Post # 16
I just read your enormous posts of a year ago , and I have to say OP, you seem to have done nothing at all about sorting yourself out , seemingly preferring to complain and whinge and make drama.
slomotion : had it right when she said “And for the record I hope you realize how serious suicide is and how it has torn many people’s lives apart. It’s not an after thought to add on because you are pissed off about life and aren’t taking any steps to improve it.”
Post # 17
Please call the suicide prevention hotline 800-273-8255. I saw that they had a chat option online as well. Please suicide is not the answer.
Post # 18
What should I do to change my life and be happy? All this stuff is suffocating me and I need to really make a plan to get my shit together. Should I wait it out until after the vacation to break up with my fiancé as im not quite ready to take that step. Should I just leave everything behind and get away?
Just to clear a few things up the guy im falling for now is not the guy who said he could get me pregnant a few months ago. This guy actually cares about me.
I’m scared I’ll be like this forever and I really need to do someth about it now before it gets too much.
Post # 19
As as Suicide Survivor, there’s not a day that goes by that I don’t wonder if I could have done something different to stop DH’s implosion and resulting suicide. It took years of therapy to accept that it wasn’t my fault.
Don’t do that to your friends and family. Seek help!
Post # 20
anonyyyybezzzz22 : Break up with your fiance because you don’t love him and thats obvious. Stop using him for vacations and your own comfort, thats just plain evil and shitty. Do not get involved with this new guy until you have spent a good chunk of time working on yourself or you will end up in the same situation.

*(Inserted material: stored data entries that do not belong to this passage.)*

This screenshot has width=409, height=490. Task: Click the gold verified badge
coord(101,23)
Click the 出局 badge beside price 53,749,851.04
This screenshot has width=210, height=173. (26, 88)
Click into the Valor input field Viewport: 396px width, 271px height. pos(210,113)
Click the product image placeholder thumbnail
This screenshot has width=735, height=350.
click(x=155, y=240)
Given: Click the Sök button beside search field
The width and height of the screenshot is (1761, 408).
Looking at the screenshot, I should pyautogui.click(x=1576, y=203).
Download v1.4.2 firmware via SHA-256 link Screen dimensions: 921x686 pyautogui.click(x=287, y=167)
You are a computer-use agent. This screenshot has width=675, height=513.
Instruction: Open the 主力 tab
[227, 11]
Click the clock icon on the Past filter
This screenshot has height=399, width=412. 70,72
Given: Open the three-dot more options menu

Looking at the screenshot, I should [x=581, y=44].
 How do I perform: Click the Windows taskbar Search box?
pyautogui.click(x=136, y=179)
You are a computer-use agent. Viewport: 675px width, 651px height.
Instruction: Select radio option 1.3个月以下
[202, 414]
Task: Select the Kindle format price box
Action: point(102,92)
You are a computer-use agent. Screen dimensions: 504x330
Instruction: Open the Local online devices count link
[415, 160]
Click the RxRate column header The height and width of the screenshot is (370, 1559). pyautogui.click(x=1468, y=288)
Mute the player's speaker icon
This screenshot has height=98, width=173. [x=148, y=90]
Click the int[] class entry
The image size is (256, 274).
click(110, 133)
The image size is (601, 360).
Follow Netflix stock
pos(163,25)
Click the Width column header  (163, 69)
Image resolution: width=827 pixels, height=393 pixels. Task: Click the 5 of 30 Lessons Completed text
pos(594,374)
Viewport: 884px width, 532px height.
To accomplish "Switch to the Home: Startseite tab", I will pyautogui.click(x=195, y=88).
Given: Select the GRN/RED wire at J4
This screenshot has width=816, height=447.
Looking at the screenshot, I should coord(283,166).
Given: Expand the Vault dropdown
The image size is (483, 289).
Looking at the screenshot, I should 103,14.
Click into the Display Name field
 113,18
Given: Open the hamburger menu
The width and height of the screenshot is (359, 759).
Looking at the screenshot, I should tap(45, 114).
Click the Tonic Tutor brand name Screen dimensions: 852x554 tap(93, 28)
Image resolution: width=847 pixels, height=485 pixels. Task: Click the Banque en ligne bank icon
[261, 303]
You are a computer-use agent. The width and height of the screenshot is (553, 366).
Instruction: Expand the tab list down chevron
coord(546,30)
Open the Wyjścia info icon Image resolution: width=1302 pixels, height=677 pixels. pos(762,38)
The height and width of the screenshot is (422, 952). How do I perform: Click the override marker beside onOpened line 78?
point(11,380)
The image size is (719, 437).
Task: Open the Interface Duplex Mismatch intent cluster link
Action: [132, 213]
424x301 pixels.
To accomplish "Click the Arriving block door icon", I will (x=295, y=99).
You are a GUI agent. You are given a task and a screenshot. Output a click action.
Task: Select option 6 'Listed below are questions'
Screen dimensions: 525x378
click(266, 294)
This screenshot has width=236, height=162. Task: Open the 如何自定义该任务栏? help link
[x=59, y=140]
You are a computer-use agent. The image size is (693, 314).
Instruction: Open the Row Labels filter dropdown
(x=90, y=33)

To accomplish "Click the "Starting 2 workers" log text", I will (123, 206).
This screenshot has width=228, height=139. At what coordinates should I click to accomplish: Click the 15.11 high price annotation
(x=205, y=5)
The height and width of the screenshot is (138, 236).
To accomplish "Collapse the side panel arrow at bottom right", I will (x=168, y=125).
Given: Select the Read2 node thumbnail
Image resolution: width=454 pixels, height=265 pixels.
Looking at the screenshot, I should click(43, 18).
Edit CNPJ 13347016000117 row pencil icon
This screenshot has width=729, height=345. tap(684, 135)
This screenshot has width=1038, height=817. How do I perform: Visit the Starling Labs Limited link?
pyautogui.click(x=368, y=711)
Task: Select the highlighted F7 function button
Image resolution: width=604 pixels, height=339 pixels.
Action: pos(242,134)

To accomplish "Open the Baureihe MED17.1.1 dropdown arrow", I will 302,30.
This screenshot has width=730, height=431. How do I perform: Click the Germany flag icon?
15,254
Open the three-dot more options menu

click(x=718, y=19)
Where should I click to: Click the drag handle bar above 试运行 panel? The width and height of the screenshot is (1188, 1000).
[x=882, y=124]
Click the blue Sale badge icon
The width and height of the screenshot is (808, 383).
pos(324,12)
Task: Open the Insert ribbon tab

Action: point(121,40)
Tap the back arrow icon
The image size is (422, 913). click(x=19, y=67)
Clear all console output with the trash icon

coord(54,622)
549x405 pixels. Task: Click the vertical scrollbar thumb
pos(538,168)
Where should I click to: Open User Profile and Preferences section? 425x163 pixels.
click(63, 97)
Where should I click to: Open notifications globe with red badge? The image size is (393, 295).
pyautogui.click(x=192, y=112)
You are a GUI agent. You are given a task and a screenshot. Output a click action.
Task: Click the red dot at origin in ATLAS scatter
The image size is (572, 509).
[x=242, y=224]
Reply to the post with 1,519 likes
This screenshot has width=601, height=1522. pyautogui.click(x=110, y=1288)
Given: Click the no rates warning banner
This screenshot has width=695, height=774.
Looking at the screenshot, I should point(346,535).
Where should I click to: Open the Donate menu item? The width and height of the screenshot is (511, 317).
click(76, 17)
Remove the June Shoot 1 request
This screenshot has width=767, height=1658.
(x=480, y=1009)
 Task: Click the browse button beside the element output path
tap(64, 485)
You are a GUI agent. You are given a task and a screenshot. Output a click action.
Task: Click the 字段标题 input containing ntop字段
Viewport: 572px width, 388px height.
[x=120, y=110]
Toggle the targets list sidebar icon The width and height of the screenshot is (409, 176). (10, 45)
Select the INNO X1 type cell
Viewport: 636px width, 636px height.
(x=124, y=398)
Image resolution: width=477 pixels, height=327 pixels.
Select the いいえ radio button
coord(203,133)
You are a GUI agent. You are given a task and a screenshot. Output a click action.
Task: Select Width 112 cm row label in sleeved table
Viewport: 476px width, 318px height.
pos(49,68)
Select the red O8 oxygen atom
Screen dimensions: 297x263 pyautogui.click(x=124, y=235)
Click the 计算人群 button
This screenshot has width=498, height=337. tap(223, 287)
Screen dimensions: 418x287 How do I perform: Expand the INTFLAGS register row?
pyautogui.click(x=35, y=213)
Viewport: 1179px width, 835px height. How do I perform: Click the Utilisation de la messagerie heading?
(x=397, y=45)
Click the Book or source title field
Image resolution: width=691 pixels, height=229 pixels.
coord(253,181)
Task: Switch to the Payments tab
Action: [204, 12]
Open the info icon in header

Then get yourself a job if you don’t alredy have one, start saving money to move out of your parents house. Find yourself a legitimate counselor to speak to about your self esteem and depression.
You can’t just run away and start over, this isn’t the movies and it doesn’t work like that. You are going to have to make hard decisions and go through some rough times in order to make a better life for yourself. There is no instant fix for your situation, its going to take a lot of time and hard work and uncomfortable situations to build a life you want.
Post # 21
anonyyyybezzzz22 : If you don’t want to marry your Fiance you need to break up with him – ignore the holiday. That shouldn’t even factor into it! Sort out your relationship if it isn’t making you happy. Tell your family you appriciate their support and concern but you need to be treated as an adult, disability or not and hopefully other things will flow / improve. Both of your original options are so over the top. But, as other bees have said, maybe you need to speak to someone about it if you are really feeling suicidal.
Post # 22
bywater : So sorry for your loss but thank you for sharing with the OP. Let’s hope she consider how others would be impacted by her actions if god forbid she went down that route.
Post # 23
anonyyyybezzzz22 : “What should I do to change my life and be happy?”
Dump your Fiance. Not after vacation. Do it now. Then try to find ways to start supporting yourself so eventually you aren’t so reliant on other people. Do you have a job? Also get yourself into therapy to deal with your depression and other problems. Do NOT just sit around and complain about how life sucks. Actually DO something about it. That doesn’t mean everything is going to change overnight and you’ll feel happy tomorrow. Change takes time. But you have to at least TRY.
Post # 24
- Wedding: May 2016 - Sussex, UK
You said in your previous post that your period came late, not that you had a miscarriage soI’m a bit confused here. You were fixated on getting pregnant and it seems you still are but please don’t bring a baby into this world until you have got your life sorted out. Are you still in college? In your last post you were starting your course.
Post # 25
slomotion : YES! Exactly this!!
“And for the record I hope you realize how serious suicide is and how it has tore many people’s lives apart. It’s not an after thought to add on because you are pissed off about life and aren’t taking any steps to improve it. If you truly do feel suicidal then seek help.”
All around you gave excellent advice in this thread.
Post # 26
You’re kidding me. This is the same person?? You need therapy bee
Post # 27
You should read her post from last year
Post # 28
araebo5585 : wow…that was crazy to read. I think an administrator bee needs to step in and report her. I’m scared she might harm herself or a baby if she ends up pregnant.
Post # 29
bywater : goodness. I am so sorry. I have no advice but just wanted to say that. Hugs. G xo
Post # 30
I have to be the person who points out that this person admits that they are disabled but does not tell us in what capacity. For that reason, I cannot support saying “just move out and be your own person.” For all we know you should not be on your own based on this disability. It’s highly likely that your family is “over protective” because you don’t see what is safe and unsafe because of your disability or because of the mental health issues you are clearly having. The best advice I can offer is to end both relationships, move home, listen to your family, and see a therapist.